- **INFORMATION SHOWN**
Start of Block
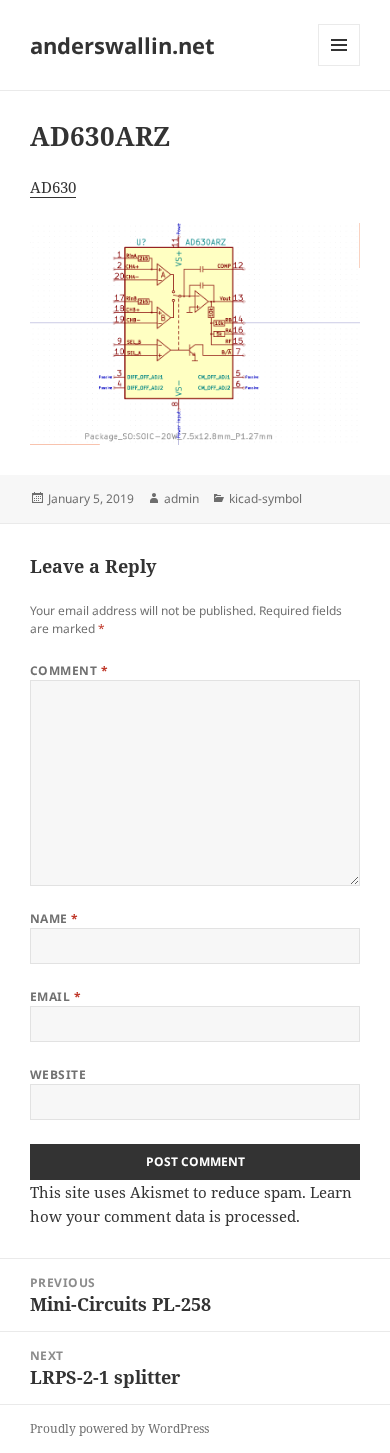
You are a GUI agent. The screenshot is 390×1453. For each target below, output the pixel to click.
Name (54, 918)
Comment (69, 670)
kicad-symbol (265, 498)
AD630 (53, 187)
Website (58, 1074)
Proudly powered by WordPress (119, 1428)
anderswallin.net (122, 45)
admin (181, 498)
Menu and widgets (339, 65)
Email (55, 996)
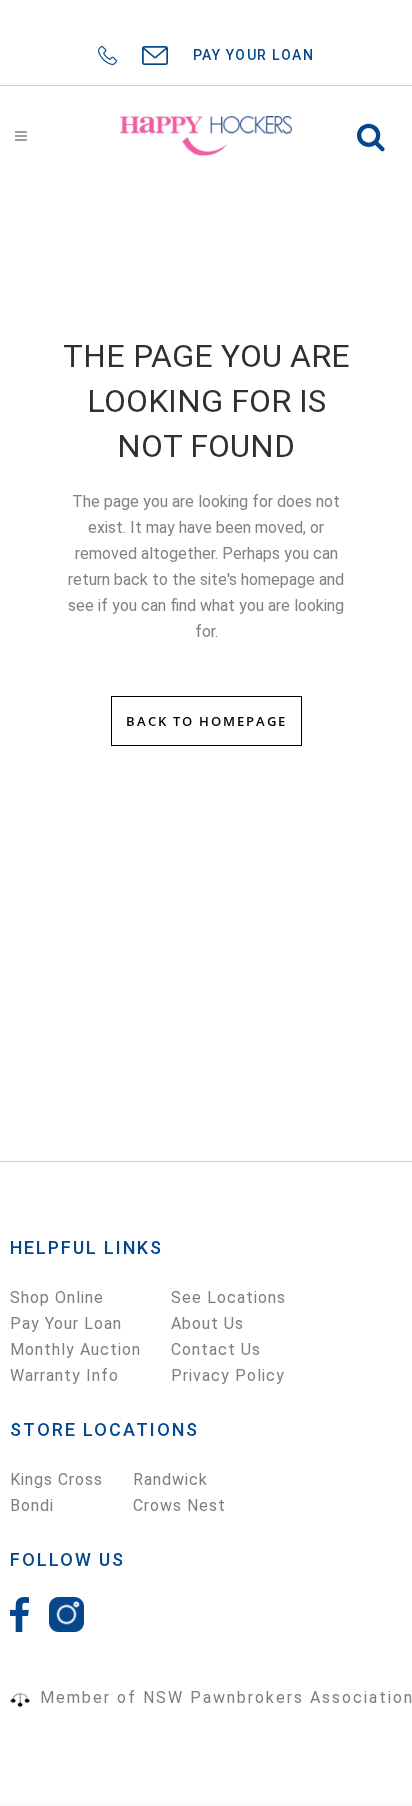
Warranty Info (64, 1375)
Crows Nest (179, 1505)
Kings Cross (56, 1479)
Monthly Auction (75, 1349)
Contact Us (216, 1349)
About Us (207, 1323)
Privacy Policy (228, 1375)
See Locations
End of Block
- **EXERCISE GOAL**
With the images omitted, retype the records above exactly.

- **FINISHED EXERCISE**
You are a GUI agent. The screenshot is 390×1453. For each target below, output the pixel to click.
Name (54, 918)
Comment (69, 670)
kicad-symbol (265, 498)
AD630 (53, 187)
Website (58, 1074)
Proudly powered by WordPress (119, 1428)
anderswallin.net (122, 45)
admin (181, 498)
Menu and widgets (339, 65)
Email (55, 996)
Warranty Info (64, 1375)
Crows Nest (179, 1505)
Kings Cross (56, 1479)
Monthly Auction (75, 1349)
Contact Us (216, 1349)
About Us (207, 1323)
Privacy Policy (228, 1375)
See Locations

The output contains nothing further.